Relação com as decisões no Brasil

Uma das perguntas centrais é se as decisões tomadas pelos tribunais brasileiros impactam o julgamento no Reino Unido. Defendendo seu lado, Ana Carolina é categórica em negar tal possibilidade. 

Conquanto a advogada não vacile na resposta, o fato é que eventual nova repactuação feita no Brasil pela Vale e BHP, dependendo da forma e do caráter, podem ser um fato novo a justificar nova abordagem. 

O direito das vítimas e a soberania brasileira

Um dos pontos polêmicos levantados pelas empresas é o argumento de que o julgamento no Reino Unido violaria a soberania brasileira. A defesa dessa ideia tem sido promovida por algumas respeitadas instituições e célebres juristas no Brasil, que alegam que as ações em tribunais internacionais estariam usurpando o direito do Brasil de julgar os casos dentro de suas próprias fronteiras. 

No entanto, Ana Carolina Salomão rebate veementemente essa interpretação dizendo que a "existência de uma ação internacional não obstrui ou interfere nos processos que correm no Brasil. É apenas mais uma via disponível para as vítimas buscarem justiça."

Para ela, a legislação processual utilizada no Reino Unido permite que o caso seja julgado lá devido ao domicílio da BHP, enquanto a base material da ação é inteiramente sustentada pela legislação ambiental brasileira. "Estamos aplicando a legislação ambiental e civil do Brasil, que é uma das mais modernas e protetivas do mundo. Não há ataque à soberania nacional. Pelo contrário, o que estamos fazendo é garantir que os direitos das vítimas sejam respeitados, independentemente de onde a empresa tenha sua sede", defende.

BHP financia ação no Brasil contra litígios internacionais

Ana Carolina também expõe uma suposta estratégia adotada pela BHP para minar os litígios internacionais: o financiamento de ações no Brasil para impedir que municípios busquem reparação no exterior. A BHP teria financiado o IBRAM - Instituto Brasileiro de Mineração, para que a entidade movesse uma ação no STF, alegando que a participação de municípios brasileiros em processos no exterior seria inconstitucional. "O argumento utilizado é a soberania nacional, mas isso é uma guerra de narrativas. É uma tentativa de silenciar as vítimas e desviar o foco da responsabilidade da empresa", explica Salomão.

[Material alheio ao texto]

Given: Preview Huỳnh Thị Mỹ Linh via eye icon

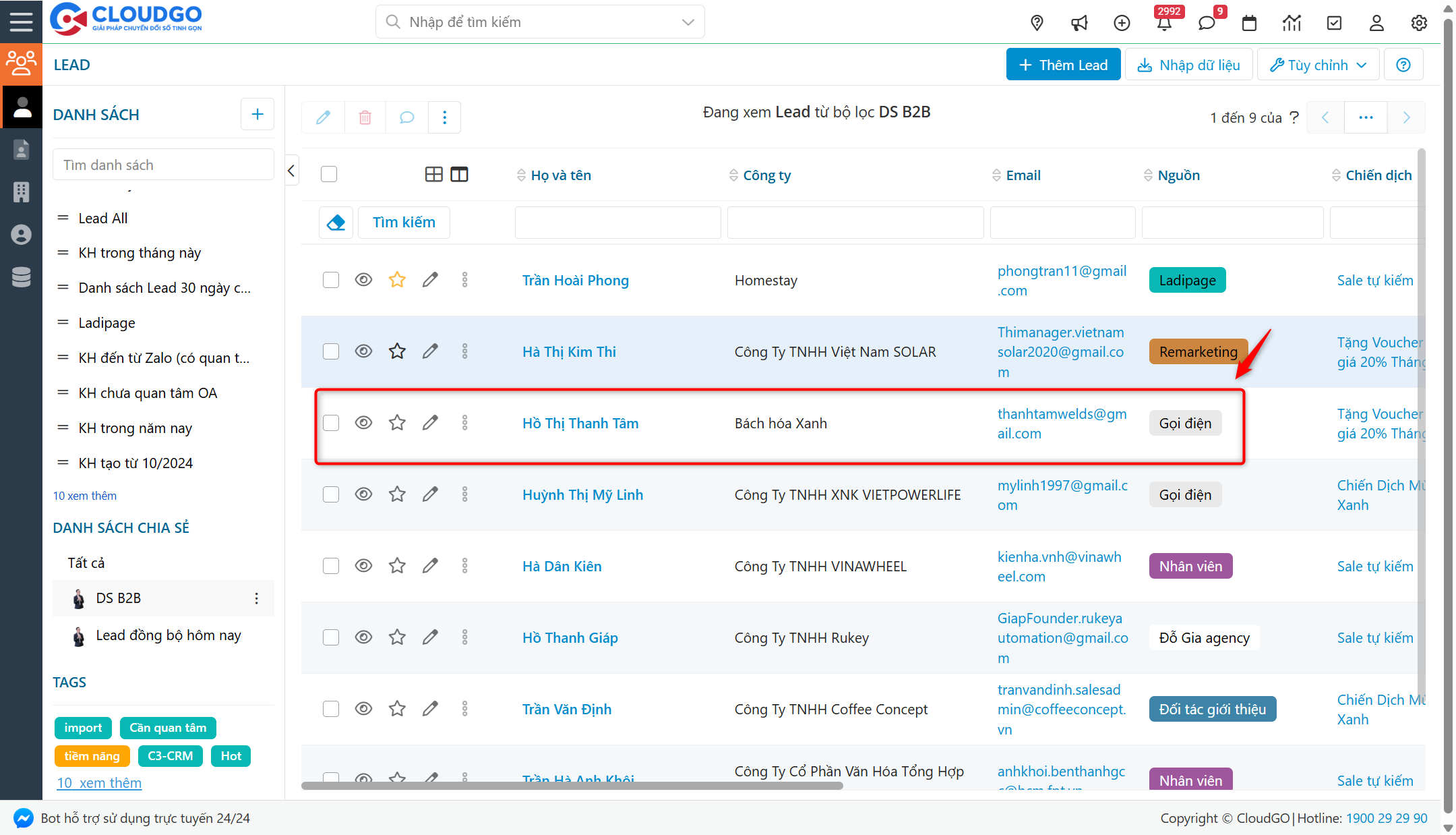Looking at the screenshot, I should (363, 494).
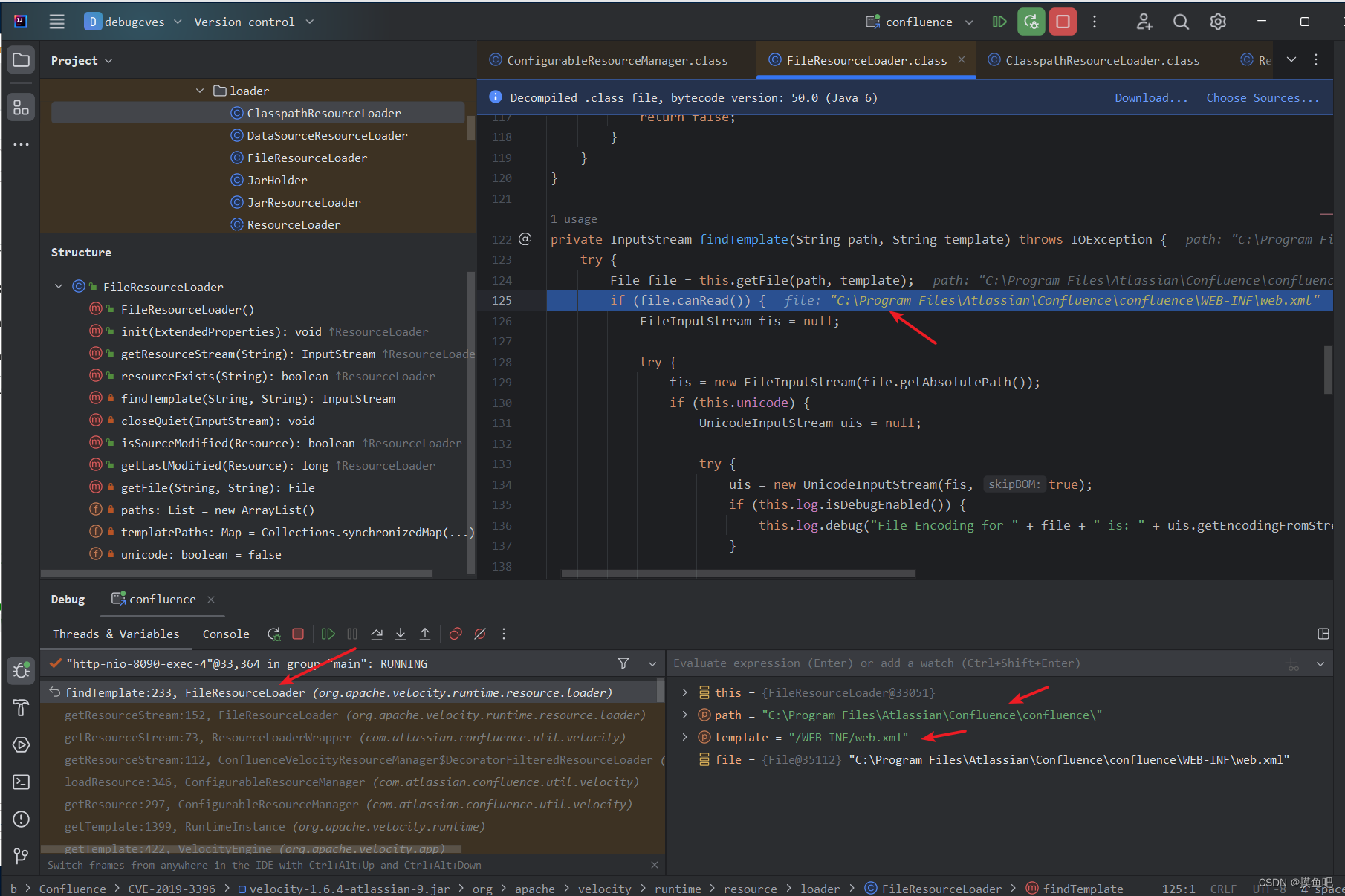
Task: Expand the template variable in watches panel
Action: coord(684,737)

Braskem: desdobramentos na Holanda

Outro grande litígio internacional em que o Pogust Goodhead atua envolve a Braskem e o afundamento de bairros em Maceió, Alagoas, causado pela extração de sal-gema. O processo na Holanda já passou pela fase de responsabilização, e uma decisão de julho de 2024 confirmou a responsabilidade da Braskem S.A. pelo desastre.

O caso envolve, até o momento, nove indivíduos, mas o grupo pode crescer nos próximos meses. "Estamos trabalhando para incluir mais vítimas, pois o impacto desse desastre foi profundo e atingiu milhares de pessoas", explicou a advogada.

Desafios

Além dos casos de Mariana e Braskem, o escritório Pogust Goodhead também atua em outros grandes litígios ambientais, como o caso de Brumadinho e ações contra empresas no Pará, relacionadas à poluição de rios. Ana Carolina acredita que o sucesso dessas ações internacionais pode abrir precedentes importantes para novos casos envolvendo empresas brasileiras em tribunais internacionais.

Para ela, a impunidade é um problema não só jurídico, mas também social e econômico, e o cumprimento da legislação é fundamental para garantir um futuro mais sustentável para o Brasil.